__About this task__. Reproduce the line containing "787x392 pixels." and every line after it through the end of the records. Include nothing else.

___ Information supplied ___

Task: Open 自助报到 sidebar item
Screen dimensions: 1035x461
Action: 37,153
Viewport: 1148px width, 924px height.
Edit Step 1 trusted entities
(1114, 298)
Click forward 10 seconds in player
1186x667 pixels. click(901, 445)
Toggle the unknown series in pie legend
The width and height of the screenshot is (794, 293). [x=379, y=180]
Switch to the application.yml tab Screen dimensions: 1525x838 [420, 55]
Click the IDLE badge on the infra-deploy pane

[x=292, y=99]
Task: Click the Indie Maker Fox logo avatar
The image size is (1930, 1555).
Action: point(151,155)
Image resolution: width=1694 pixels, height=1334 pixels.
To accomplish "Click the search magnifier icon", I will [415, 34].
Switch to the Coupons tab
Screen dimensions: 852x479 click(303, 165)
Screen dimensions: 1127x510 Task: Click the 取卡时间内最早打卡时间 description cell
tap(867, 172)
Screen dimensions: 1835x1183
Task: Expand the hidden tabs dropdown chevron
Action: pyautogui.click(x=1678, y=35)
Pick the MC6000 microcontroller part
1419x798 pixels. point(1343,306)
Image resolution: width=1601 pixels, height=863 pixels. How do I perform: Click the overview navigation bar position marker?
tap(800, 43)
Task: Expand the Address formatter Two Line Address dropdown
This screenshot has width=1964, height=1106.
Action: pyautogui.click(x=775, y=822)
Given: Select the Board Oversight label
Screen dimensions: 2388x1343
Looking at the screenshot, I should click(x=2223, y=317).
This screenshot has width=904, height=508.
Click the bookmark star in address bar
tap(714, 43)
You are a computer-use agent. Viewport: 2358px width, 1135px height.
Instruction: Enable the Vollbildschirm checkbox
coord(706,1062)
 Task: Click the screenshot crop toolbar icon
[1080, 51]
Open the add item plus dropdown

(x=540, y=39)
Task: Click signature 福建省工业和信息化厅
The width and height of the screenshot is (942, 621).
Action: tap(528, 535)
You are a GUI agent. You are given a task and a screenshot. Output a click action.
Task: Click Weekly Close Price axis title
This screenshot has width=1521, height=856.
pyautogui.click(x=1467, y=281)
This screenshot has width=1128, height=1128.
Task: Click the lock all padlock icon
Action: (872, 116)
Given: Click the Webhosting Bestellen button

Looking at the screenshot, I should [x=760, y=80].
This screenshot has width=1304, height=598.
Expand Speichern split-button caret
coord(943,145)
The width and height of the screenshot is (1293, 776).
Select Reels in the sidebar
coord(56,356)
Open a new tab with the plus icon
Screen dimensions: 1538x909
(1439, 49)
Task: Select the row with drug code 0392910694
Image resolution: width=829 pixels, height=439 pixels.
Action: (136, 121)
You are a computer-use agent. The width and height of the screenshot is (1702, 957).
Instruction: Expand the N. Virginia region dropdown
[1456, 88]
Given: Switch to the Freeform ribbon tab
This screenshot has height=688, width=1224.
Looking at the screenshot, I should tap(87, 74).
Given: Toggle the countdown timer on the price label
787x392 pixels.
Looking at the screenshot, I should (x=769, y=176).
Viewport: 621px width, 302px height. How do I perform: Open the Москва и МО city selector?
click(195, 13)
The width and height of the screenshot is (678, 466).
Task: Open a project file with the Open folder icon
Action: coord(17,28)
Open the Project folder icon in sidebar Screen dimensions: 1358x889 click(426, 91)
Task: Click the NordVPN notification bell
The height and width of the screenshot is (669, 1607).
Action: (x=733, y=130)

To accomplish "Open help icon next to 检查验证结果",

___

__Your solution__.
787x392 pixels.
Looking at the screenshot, I should (x=769, y=176).
Viewport: 621px width, 302px height. How do I perform: Open the Москва и МО city selector?
click(195, 13)
The width and height of the screenshot is (678, 466).
Task: Open a project file with the Open folder icon
Action: coord(17,28)
Open the Project folder icon in sidebar Screen dimensions: 1358x889 click(426, 91)
Task: Click the NordVPN notification bell
The height and width of the screenshot is (669, 1607).
Action: (x=733, y=130)

To accomplish "Open help icon next to 检查验证结果",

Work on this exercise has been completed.